Since the errors are squared before they are averaged, the RMSE gives a relatively high weight to large errors. This means the RMSE should be more useful than MAE and MSE when large errors are not desired.

<a id="least-squares"></a>
### Least Squares
Regression models use least squares to optimize the fit of the model, and are based on the following form:

$$\min \| \hat{y}(\mathbf{X}) - \vec{y} \|^2$$

The goal is to minimize the distance between model predictions and actual data.

Let's see this in [scikit-learn](http://scikit-learn.org/stable/modules/linear_model.html).


<a id="codealong-examining-the-cars-dataset"></a>
### Follow-Along: Examining the Cars dataset
---

This is a follow-along vs a code-along for the sake of time so we can get back to statistics

Read in the Motor Trend Cars data. 

**Data Source**: https://stat.ethz.ch/R-manual/R-devel/library/datasets/html/mtcars.html

**Description**
The data was extracted from the 1974 Motor Trend US magazine, and comprises fuel consumption and 10 aspects of automobile design and performance for 32 automobiles (1973–74 models).

**Format**
A data frame with 32 observations on 11 (numeric) variables.

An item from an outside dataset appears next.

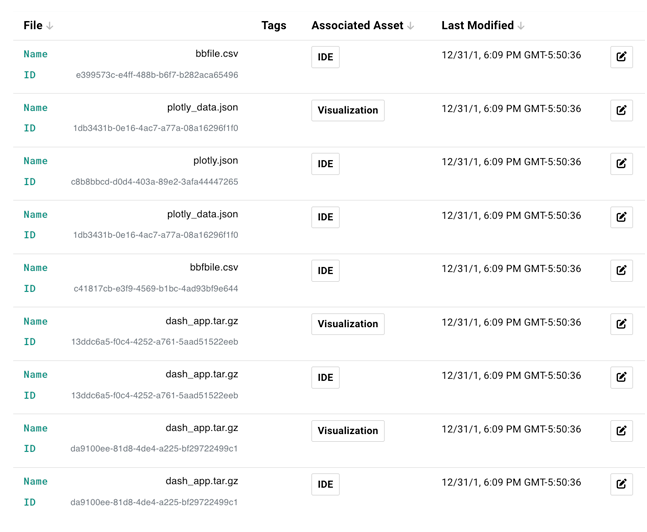Edit dash_app.tar.gz 13ddc6a5 Visualization row
The height and width of the screenshot is (532, 647).
coord(621,324)
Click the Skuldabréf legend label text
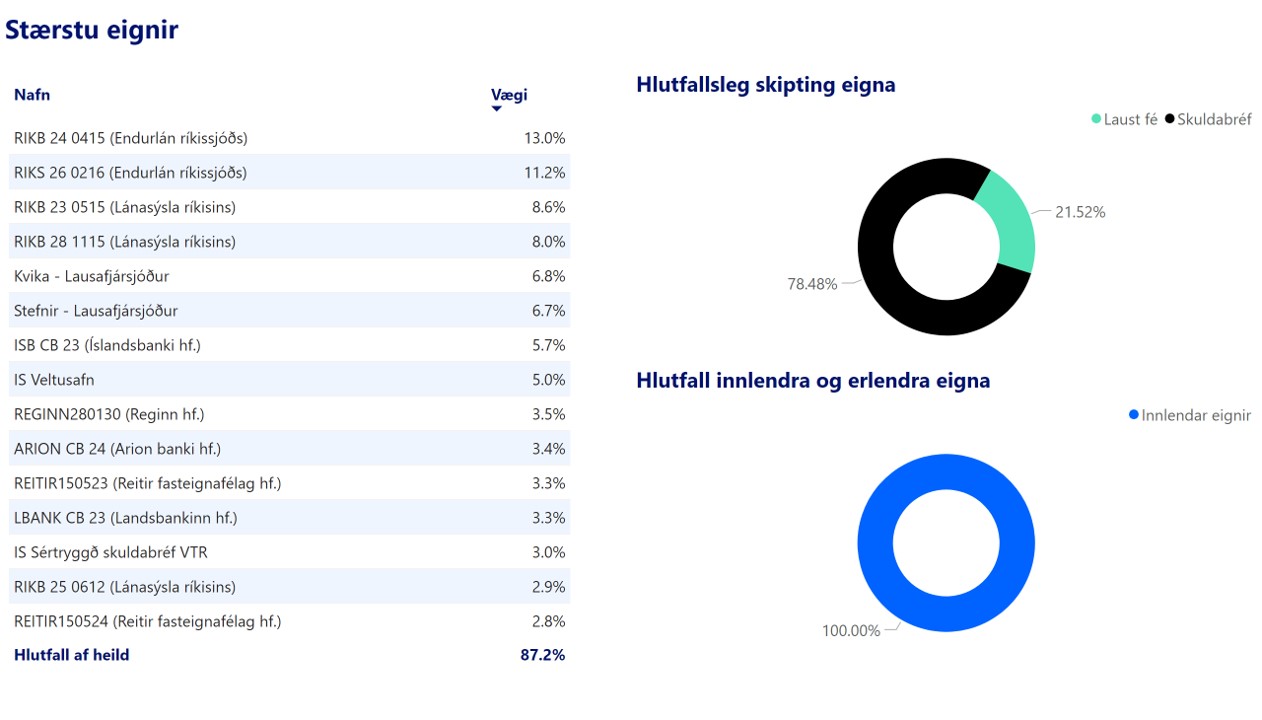This screenshot has width=1262, height=720. click(1214, 119)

- **mpg**	Miles/(US) gallon
- **cyl**	Number of cylinders
- **disp**	Displacement (cu.in.)
- **hp**	Gross horsepower
- **drat**	Rear axle ratio
- **wt**	Weight (1000 lbs)
- **qsec**	1/4 mile time
- **vs**	Engine (0 = V-shaped, 1 = straight)
- **am**	Transmission (0 = automatic, 1 = manual)
- **gear**	Number of forward gears
- **carb**	Number of carburetors

In [None]:
mtcars = pd.read_csv('datasets/mtcars.csv')

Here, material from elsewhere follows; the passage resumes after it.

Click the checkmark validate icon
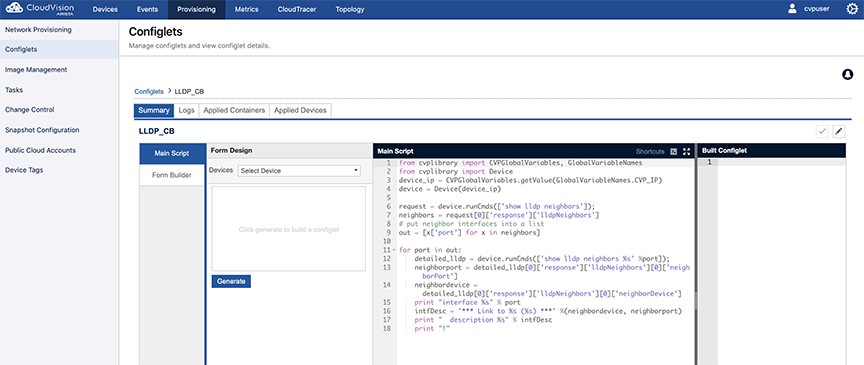This screenshot has height=365, width=864. (x=822, y=131)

Imagine we were trying to predict mpg of a car.  Lets create 2 random columns, *predicted mpg* and *predicted_mpg_2* , that we will assume were predicted with 2 different machine learning models.

In [None]:
mtcars.head()

#### Create synthetic values for each prediction (demo purpose)

In [None]:
np.random.seed(99)  # this ensures repeatability of results - our results should be the same.
mtcars['predicted_mpg'] = np.random.randint(15, 30, mtcars.shape[0])
mtcars['predicted_mpg_2'] = np.random.randint(18, 26, mtcars.shape[0])

In [None]:
mtcars.head(10)

#### Print out the dimensions of the DataFrame using the `.shape` attribute:

In [None]:
# Preview data dimensions.
mtcars.shape

#### Print out the data types of the columns using the `.dtypes` attribute:

In [None]:
# What are the column data types?
mtcars.dtypes

#### Pull up descriptive statistics for each variable using the built-in `.describe()` function:

In [None]:
# Pull up descriptive statistics for mpg, predicted_mpg and predicted_mpg_2
mtcars[['mpg','predicted_mpg','predicted_mpg_2']].describe()

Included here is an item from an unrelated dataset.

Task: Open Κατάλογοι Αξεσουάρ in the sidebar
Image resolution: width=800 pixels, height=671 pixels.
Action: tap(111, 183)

#### Calculate Euclidean distance between the predicted columns and actual column

In [None]:
#L2 Norm aka Euclidean Distance aka Straight-Line Distance
print('Model 1 L2 Norm:', np.linalg.norm(mtcars['mpg']-mtcars['predicted_mpg']))

print('Model 2 L2 Norm:', np.linalg.norm(mtcars['mpg']-mtcars['predicted_mpg_2']))

### Exercises:

#### 1. Going the Distance

Calculate the L1 Norm for each prediction.  Look at the help for np.linalg.norm, and specifically the **ord** parameter. (hint:L**1**)


In [None]:
print('Model 1 L1 Norm:', np.linalg.norm(mtcars['mpg']-mtcars['predicted_mpg'], ord=1))

In [None]:
print('Model 2 L1 Norm:', np.linalg.norm(mtcars['mpg']-mtcars['predicted_mpg_2'], ord=1))

#### 2. Calculate the MAE using numpy.  (hint: nest np.abs into np.mean and np.abs)

In [None]:
print('Model 1 MAE:', np.mean(np.abs(mtcars['mpg']-mtcars['predicted_mpg'])))
print('Model 2 MAE:', np.mean(np.abs(mtcars['mpg']-mtcars['predicted_mpg_2'])))

#### 3. Calculate the MSE using numpy.  (hint: use np.mean and np.square)

In [None]:
print('Model 1 MSE:', np.mean(np.square(mtcars.mpg-mtcars.predicted_mpg)))
print('Model 2 MSE:', np.mean(np.square(mtcars.mpg-mtcars.predicted_mpg_2)))

**Question: What are the units of this error?**

#### 4. Calculate the RMSE using numpy.  (hint: use the MSE calculation and take the square root)

In [None]:
print('Model 1 RMSE:', np.sqrt(np.mean(np.square(mtcars.mpg-mtcars.predicted_mpg))))
print('Model 2 RMSE:', np.sqrt(np.mean(np.square(mtcars.mpg-mtcars.predicted_mpg_2))))

**Question: What are the units of this error?**

#### 5. Based on these metrics, which of these 2 simple models is better at explaining the behavior?